- Data shown:
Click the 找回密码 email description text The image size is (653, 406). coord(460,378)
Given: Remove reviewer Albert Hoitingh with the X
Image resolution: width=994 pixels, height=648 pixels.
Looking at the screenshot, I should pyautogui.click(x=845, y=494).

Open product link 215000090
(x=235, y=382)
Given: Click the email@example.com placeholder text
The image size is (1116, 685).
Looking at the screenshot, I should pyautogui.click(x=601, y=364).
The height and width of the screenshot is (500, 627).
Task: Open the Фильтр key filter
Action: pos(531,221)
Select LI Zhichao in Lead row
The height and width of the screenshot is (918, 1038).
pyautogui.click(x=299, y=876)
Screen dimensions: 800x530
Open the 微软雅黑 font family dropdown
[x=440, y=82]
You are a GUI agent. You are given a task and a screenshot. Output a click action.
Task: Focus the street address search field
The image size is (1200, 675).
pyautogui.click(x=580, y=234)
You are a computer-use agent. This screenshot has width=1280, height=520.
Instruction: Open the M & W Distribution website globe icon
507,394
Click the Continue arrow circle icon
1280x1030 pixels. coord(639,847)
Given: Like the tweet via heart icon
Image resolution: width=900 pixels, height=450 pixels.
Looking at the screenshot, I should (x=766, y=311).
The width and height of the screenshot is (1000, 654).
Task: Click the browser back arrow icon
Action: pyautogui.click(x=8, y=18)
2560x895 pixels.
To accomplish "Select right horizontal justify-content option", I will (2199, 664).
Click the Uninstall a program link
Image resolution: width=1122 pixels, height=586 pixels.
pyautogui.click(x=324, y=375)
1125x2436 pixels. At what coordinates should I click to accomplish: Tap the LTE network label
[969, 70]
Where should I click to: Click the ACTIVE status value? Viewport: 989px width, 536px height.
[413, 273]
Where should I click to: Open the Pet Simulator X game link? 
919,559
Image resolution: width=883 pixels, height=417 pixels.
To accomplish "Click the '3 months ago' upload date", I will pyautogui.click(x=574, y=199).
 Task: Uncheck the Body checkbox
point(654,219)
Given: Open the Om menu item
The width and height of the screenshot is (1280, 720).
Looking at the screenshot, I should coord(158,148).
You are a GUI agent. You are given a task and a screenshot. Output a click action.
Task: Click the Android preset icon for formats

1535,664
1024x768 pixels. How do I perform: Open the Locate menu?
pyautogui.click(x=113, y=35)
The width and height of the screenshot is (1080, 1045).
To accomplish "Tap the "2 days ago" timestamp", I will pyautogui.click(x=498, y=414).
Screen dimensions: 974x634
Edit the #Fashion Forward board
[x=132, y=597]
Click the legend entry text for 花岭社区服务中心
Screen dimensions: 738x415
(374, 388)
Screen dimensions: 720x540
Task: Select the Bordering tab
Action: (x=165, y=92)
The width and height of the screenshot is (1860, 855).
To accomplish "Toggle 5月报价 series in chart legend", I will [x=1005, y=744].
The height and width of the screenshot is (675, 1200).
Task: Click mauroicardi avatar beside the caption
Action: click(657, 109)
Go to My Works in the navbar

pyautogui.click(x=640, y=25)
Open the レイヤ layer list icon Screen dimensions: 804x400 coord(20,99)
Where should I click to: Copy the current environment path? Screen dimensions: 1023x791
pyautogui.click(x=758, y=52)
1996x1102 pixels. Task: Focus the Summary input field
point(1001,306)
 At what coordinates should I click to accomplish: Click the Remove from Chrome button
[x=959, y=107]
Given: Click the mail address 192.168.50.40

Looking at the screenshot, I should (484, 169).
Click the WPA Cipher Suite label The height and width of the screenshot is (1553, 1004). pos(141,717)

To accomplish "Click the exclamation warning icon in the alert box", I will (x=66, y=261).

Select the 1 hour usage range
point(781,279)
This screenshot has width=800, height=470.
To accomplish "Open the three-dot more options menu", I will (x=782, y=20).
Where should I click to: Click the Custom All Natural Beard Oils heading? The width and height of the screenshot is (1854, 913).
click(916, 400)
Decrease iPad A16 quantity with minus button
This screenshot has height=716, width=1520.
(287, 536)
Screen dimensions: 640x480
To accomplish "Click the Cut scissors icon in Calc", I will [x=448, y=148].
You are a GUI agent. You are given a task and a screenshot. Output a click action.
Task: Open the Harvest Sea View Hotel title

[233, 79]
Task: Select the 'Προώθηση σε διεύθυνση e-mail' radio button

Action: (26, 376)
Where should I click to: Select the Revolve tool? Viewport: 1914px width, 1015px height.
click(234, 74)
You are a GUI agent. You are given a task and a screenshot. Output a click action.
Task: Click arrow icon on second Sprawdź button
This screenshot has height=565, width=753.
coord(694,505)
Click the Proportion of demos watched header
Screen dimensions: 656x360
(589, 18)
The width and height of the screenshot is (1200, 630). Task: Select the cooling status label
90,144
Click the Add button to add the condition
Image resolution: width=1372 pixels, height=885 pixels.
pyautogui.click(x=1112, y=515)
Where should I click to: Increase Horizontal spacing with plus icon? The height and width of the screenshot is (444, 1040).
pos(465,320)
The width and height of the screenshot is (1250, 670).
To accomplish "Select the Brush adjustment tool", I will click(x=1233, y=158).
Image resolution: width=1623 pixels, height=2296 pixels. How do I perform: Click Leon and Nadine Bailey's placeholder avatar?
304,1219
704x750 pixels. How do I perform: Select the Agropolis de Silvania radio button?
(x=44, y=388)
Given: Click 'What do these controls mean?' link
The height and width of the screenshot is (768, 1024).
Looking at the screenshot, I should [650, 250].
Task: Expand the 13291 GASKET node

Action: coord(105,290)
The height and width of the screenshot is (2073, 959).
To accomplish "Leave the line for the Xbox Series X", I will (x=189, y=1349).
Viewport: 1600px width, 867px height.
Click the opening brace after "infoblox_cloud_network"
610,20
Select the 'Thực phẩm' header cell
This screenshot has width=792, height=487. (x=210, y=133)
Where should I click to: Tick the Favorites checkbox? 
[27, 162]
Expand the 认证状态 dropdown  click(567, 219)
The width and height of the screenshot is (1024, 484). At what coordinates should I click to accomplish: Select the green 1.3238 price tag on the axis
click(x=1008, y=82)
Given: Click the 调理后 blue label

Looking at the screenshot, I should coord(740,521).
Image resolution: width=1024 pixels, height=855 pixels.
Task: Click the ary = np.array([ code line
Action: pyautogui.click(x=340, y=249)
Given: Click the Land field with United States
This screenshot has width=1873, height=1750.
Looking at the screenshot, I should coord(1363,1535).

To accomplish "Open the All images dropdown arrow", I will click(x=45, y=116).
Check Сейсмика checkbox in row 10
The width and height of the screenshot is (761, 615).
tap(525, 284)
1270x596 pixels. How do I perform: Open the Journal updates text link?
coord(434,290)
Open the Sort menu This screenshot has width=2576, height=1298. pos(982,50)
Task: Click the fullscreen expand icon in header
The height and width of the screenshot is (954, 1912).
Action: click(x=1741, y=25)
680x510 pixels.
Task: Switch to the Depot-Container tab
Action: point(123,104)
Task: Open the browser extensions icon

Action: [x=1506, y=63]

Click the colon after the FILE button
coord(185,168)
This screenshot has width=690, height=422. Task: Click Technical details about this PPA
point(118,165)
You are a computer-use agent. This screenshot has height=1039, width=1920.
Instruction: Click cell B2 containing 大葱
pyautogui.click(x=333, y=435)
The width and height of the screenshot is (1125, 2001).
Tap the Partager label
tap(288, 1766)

- Task goal:
Look over the data above and show each line that contains "computer".

- Response for this exercise:
You are a computer-use agent. This screenshot has width=1280, height=520.
You are a computer-use agent. This screenshot has height=1039, width=1920.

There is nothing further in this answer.